Wednesday, April 14, 2010

First moonwalker Neil Armstrong blasts Obama's space plan


Two days ahead of President Obama's space policy summit at NASA's Kennedy Space Center, Apollo 11 commander Neil Armstrong released an open letter condemning the administration's plan to scrap the back-to-the-moon Constellation program:
When President Obama recently released his budget for Nasa, he proposed a slight increase in total funding, substantial research and technology development, an extension of the International Space Station operation until 2020, long range planning for a new but undefined heavy lift rocket and significant funding for the development of commercial access to low earth orbit

Although some of these proposals have merit, the accompanying decision to cancel the Constellation program, its Ares 1 and Ares V rockets, and the Orion spacecraft, is devastating.

America’s only path to low Earth orbit and the International Space Station will now be subject to an agreement with Russia to purchase space on their Soyuz – at a price of over 50 million dollars per seat with significant increases expected in the near future – until we have the capacity to provide transportation for ourselves.

The availability of a commercial transport to orbit as envisioned in the President’s proposal cannot be predicted with any certainty, but is likely to take substantially longer and be more expensive than we would hope.

It appears that we will have wasted our current $10-plus billion investment in Constellation and, equally importantly, we will have lost the many years required to recreate the equivalent of what we will have discarded.

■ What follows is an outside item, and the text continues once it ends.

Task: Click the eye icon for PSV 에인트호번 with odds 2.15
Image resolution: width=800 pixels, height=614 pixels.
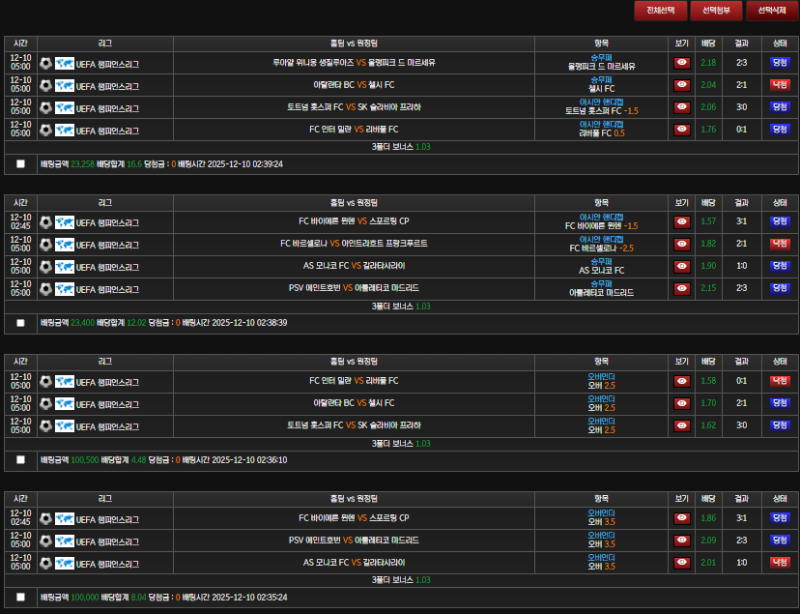Action: click(x=682, y=288)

For The United States, the leading space faring nation for nearly half a century, to be without carriage to low Earth orbit and with no human exploration capability to go beyond Earth orbit for an indeterminate time into the future, destines our nation to become one of second or even third rate stature.
Under the President's space plan, resources will be shifted to private-sector rockets and a scaled-down version of Constellation's Orion crew capsule for emergency use to reduce NASA's reliance on the Russians for transport to and from the International Space Station (ISS).  Accordng to CBS News, the President's long range plans will focus on the development of a heavy-lift rocket for eventual manned space flight to a variety of deep space targets, including, ultimately, Mars.

NASA icon Chris Kraft, who directed mission control from Mercury through Apollo is not impressed:
"They're concentrating on the wrong thing," Kraft said Tuesday evening. "The problem is not safety on space station and escape; the problem is getting to and from the space station."

And Kraft said he sees no reason to speed up work on a new larger rocket, saying, "We need a heavy-lift vehicle like we need a hole in the head."
With the retirement of the space shuttle at the end of this year, the U.S. will be entirely dependent on Russia for transportation to and from the International Space Station (which has cost the U.S. $96 billion).  The Russians aren't stupid.  They recently doubled the price for Soyuz spacecraft passage to and from the ISS to $55.8 million per astronaut.  I'm sure more price increases will follow.